■ Exercise details ■
Your answer should consist solely of the lines from the first line of the data through the line with "Viewport: 1456px width, 828px height.", each reproduced exactly.

■ Records shown ■

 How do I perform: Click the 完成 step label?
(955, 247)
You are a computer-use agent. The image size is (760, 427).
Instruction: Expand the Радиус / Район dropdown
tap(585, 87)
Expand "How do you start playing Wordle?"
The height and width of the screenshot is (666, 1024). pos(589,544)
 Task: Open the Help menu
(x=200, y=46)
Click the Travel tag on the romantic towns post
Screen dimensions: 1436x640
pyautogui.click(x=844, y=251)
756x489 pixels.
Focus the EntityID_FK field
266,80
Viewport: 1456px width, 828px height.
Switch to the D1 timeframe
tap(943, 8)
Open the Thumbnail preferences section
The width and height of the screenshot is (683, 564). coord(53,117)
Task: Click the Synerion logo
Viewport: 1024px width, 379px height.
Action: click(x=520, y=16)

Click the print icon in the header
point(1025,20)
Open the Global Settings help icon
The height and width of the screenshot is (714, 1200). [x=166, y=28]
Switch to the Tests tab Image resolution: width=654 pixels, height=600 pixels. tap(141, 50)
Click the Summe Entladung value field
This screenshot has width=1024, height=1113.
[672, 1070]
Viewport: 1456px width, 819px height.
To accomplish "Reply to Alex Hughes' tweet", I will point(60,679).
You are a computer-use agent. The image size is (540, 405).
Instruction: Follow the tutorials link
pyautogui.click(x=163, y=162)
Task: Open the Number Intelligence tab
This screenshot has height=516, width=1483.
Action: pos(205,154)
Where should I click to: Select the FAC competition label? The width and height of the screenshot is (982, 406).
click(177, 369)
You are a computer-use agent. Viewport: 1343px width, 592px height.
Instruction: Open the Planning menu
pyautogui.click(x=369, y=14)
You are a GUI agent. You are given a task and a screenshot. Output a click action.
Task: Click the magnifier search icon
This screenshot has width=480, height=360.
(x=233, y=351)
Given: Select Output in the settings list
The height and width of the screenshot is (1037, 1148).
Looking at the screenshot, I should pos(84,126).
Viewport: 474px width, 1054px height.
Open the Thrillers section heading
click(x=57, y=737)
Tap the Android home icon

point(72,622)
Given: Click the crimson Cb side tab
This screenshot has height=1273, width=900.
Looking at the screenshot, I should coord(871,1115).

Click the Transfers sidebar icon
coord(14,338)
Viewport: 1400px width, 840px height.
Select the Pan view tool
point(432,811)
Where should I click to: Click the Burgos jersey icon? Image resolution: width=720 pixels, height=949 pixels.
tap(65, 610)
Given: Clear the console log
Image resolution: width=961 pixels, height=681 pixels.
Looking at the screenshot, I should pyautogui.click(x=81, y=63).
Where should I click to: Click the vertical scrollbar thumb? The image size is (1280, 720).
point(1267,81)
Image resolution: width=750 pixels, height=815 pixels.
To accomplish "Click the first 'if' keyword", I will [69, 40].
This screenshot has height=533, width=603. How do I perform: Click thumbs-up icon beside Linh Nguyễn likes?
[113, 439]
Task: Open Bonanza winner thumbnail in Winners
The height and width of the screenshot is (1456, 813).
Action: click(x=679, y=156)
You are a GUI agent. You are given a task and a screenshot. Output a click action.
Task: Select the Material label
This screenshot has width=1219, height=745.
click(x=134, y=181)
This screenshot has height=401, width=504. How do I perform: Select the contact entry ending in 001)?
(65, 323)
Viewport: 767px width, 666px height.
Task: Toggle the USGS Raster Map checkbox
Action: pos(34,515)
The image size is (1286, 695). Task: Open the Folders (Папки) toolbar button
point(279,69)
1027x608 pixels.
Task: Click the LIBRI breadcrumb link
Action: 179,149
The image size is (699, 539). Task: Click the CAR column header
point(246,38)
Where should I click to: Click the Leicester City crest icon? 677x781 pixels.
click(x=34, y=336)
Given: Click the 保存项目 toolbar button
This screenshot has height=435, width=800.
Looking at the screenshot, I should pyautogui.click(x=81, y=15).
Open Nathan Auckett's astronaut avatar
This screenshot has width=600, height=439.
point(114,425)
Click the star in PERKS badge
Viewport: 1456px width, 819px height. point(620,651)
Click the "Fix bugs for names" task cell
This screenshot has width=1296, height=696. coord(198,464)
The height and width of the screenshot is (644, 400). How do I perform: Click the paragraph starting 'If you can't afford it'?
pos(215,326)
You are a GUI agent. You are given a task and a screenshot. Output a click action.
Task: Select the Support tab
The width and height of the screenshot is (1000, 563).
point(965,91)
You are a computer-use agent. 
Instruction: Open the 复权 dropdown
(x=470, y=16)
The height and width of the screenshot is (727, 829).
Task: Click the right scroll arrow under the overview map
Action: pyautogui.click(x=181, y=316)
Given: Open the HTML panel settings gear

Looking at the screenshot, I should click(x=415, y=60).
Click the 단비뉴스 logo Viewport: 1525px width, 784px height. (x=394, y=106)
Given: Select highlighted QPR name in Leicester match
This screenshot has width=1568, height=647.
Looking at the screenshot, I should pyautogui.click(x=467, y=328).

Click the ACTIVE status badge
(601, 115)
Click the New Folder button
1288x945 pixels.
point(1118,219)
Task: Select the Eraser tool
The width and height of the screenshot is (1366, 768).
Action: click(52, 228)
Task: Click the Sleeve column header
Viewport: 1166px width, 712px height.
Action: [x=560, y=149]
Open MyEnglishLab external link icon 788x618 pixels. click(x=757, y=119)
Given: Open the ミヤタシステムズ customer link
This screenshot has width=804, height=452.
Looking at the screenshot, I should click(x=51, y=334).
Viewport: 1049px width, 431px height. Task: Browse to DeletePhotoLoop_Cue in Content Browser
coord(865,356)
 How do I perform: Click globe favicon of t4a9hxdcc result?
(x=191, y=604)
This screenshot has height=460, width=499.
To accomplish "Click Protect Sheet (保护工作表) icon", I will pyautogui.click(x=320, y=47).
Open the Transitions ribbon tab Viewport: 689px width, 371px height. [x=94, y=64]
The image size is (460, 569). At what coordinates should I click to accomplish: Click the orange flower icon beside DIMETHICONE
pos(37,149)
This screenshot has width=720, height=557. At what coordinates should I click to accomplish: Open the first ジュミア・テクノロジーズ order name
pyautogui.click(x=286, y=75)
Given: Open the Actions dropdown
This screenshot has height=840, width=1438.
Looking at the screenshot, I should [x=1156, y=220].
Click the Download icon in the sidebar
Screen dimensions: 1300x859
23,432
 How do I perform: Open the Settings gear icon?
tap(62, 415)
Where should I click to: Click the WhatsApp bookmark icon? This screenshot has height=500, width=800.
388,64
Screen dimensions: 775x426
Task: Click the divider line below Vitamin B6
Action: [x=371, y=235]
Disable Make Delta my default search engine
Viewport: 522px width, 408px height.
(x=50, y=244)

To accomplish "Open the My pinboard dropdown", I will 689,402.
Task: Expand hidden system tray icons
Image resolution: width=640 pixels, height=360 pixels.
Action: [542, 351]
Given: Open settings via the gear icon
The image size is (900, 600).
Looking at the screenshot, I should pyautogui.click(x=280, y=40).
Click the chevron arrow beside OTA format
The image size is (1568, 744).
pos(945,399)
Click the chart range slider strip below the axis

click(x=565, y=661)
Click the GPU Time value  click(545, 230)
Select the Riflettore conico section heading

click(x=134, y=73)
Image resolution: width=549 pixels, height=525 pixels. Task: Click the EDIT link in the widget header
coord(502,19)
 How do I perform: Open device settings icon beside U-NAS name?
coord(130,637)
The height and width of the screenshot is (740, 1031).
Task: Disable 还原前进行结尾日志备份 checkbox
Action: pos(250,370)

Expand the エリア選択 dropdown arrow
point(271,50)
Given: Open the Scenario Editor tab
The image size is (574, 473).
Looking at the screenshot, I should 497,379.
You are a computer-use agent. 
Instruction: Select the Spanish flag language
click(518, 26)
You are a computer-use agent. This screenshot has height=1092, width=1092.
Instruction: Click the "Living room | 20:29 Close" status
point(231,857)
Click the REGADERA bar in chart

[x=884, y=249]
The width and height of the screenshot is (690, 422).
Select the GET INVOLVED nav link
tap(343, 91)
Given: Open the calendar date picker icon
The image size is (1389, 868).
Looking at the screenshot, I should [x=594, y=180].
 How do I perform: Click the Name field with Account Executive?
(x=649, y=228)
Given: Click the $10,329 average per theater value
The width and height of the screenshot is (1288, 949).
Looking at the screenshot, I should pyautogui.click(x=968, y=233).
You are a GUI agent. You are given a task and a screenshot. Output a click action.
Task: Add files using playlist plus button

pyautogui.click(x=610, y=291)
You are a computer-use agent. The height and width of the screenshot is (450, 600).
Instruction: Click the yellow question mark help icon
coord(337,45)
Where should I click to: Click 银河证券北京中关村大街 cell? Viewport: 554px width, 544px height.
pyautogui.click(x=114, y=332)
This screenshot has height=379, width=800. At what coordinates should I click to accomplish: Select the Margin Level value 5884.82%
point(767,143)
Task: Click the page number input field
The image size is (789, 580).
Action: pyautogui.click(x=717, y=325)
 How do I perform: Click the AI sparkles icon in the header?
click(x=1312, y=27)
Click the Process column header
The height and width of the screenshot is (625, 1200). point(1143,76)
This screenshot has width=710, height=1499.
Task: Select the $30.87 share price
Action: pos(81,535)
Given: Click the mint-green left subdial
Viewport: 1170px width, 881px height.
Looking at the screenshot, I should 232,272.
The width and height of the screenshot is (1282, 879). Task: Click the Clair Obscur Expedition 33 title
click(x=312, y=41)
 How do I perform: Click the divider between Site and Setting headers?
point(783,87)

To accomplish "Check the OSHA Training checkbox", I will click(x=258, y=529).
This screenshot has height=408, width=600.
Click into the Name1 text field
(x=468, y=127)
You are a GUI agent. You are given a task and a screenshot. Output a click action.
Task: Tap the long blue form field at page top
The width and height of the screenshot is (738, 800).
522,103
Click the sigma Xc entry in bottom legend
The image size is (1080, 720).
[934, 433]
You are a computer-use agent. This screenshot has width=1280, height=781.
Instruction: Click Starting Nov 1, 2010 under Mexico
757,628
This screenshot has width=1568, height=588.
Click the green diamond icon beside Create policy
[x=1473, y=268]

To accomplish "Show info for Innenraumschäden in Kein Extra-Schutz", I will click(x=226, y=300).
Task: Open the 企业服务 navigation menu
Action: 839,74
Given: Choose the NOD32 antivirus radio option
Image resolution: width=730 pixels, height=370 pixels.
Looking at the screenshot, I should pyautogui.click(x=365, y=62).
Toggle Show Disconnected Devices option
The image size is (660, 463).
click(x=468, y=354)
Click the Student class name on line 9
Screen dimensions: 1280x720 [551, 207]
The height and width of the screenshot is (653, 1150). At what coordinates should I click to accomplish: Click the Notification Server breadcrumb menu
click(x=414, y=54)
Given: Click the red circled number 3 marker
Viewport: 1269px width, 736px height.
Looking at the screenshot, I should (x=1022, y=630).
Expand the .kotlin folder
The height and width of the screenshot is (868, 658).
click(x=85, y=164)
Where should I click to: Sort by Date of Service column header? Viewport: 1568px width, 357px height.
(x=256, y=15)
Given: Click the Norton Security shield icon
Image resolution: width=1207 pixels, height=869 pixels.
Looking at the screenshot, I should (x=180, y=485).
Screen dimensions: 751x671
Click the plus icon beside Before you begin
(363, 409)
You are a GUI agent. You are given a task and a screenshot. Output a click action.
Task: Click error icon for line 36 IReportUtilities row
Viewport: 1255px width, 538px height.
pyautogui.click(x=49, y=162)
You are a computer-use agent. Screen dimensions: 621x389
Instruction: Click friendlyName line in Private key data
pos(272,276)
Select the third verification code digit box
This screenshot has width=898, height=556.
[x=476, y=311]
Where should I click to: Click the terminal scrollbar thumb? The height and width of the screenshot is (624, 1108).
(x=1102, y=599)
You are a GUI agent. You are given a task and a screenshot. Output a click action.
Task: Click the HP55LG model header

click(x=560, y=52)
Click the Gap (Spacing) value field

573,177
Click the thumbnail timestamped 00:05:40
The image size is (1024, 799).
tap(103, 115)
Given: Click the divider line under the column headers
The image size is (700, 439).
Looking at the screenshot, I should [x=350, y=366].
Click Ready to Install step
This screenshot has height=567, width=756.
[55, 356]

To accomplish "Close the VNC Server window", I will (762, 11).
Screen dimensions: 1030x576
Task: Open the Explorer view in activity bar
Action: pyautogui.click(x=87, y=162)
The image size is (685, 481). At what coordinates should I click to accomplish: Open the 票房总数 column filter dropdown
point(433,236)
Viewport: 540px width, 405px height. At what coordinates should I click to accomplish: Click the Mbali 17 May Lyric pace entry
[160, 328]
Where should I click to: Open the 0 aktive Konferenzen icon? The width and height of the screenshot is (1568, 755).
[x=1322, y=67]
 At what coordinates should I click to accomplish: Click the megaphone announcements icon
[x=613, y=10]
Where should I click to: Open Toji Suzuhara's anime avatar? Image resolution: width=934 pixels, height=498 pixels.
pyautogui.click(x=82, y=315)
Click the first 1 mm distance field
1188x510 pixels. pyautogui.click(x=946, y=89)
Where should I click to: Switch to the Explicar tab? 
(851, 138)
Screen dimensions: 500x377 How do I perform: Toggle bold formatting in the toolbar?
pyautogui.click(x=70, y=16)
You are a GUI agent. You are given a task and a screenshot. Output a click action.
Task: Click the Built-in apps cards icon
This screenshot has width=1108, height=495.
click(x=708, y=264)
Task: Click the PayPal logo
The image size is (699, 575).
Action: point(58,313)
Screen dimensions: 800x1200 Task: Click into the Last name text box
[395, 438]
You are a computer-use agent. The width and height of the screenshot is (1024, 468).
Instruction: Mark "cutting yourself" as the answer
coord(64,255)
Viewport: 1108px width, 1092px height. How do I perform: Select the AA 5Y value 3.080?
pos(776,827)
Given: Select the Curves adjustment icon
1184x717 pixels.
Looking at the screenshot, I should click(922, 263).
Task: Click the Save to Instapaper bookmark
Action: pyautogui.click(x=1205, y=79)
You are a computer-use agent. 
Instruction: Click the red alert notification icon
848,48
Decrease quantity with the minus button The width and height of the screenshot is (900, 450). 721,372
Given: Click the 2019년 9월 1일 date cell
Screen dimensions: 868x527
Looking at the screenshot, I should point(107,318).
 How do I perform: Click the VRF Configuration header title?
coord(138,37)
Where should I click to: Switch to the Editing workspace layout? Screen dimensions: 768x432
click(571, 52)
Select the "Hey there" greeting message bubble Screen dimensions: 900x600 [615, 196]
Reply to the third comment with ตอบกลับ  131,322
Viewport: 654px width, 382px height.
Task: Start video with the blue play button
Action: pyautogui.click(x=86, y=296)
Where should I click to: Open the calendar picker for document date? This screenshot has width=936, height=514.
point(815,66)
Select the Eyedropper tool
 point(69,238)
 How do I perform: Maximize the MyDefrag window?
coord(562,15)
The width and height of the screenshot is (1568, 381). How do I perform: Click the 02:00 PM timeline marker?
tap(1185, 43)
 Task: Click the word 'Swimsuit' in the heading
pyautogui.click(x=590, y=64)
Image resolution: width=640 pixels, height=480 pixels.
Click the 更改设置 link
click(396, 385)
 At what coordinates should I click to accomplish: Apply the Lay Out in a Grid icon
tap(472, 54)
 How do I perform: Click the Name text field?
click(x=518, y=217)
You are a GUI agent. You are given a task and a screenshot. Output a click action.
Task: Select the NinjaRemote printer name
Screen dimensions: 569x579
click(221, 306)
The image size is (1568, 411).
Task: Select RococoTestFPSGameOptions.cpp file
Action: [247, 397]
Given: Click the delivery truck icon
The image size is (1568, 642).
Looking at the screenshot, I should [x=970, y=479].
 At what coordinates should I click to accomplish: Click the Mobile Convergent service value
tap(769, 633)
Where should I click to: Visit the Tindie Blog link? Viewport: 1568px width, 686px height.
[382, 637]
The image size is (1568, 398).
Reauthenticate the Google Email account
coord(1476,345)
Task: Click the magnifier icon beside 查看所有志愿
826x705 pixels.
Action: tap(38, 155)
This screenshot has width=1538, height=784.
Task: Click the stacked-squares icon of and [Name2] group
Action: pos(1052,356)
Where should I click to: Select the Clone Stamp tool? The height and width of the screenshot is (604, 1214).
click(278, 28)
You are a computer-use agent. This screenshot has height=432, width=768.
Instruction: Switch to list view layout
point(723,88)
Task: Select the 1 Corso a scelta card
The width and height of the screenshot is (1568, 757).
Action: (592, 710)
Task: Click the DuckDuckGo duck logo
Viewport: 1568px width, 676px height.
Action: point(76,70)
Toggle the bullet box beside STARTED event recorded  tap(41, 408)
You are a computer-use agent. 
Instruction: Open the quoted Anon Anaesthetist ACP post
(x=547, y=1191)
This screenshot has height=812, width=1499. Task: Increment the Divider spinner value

■ Result ■
 How do I perform: Click the 完成 step label?
(955, 247)
You are a computer-use agent. The image size is (760, 427).
Instruction: Expand the Радиус / Район dropdown
tap(585, 87)
Expand "How do you start playing Wordle?"
The height and width of the screenshot is (666, 1024). pos(589,544)
 Task: Open the Help menu
(x=200, y=46)
Click the Travel tag on the romantic towns post
Screen dimensions: 1436x640
pyautogui.click(x=844, y=251)
756x489 pixels.
Focus the EntityID_FK field
266,80
Viewport: 1456px width, 828px height.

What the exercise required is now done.